§ **Task brief**: Go through the records and report each line in which the word "pixels" occurs.

-------- Information given

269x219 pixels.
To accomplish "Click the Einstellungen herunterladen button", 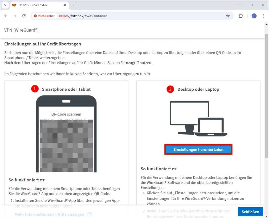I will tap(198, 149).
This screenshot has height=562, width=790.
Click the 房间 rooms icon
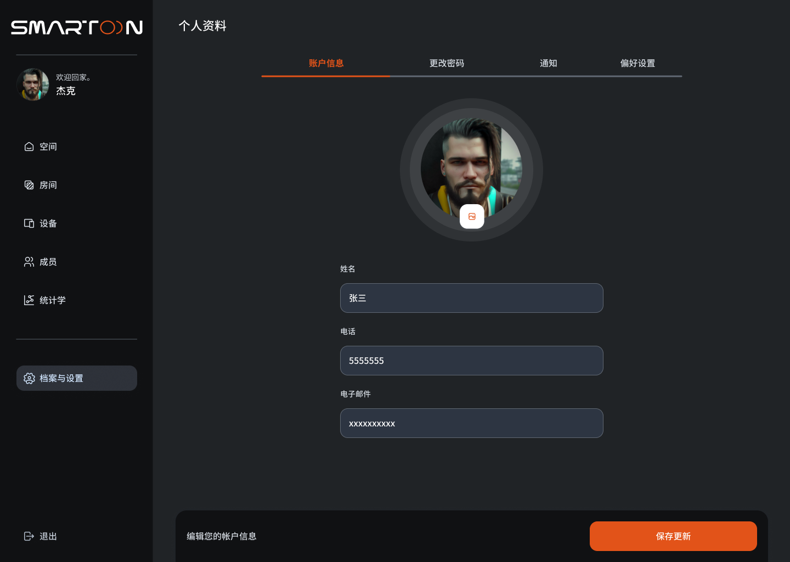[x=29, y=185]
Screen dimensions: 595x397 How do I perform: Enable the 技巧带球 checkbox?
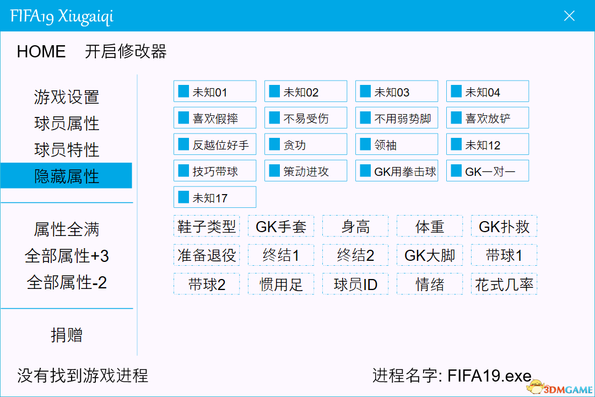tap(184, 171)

----------------
-------- Information given

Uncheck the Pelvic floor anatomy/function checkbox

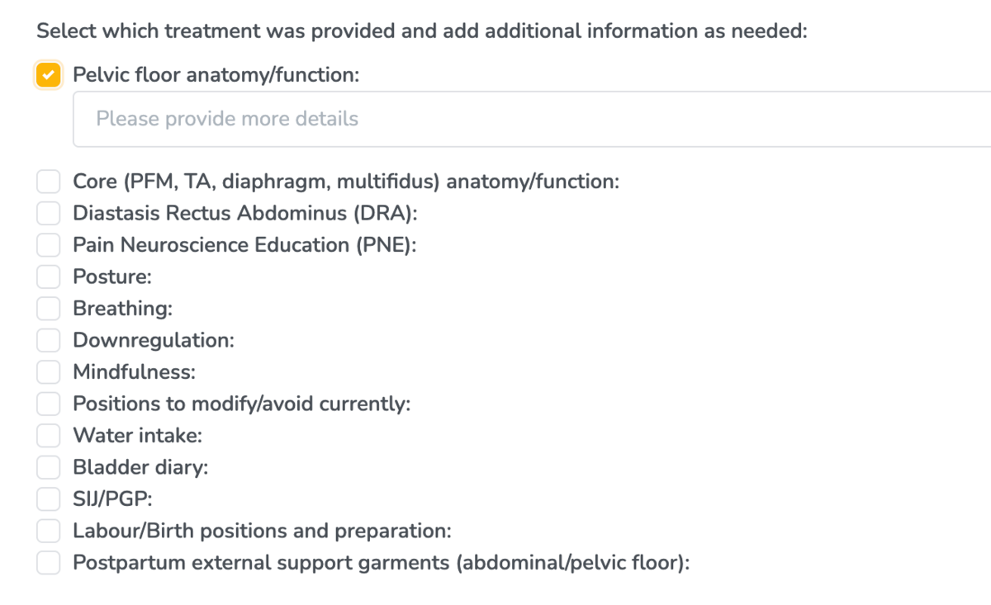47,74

----------------
-------- Information given

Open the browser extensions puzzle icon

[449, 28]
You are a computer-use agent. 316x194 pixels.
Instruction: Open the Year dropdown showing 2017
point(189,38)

----------------

§ **Written answer**:
269x219 pixels.
You are a computer-use agent. 316x194 pixels.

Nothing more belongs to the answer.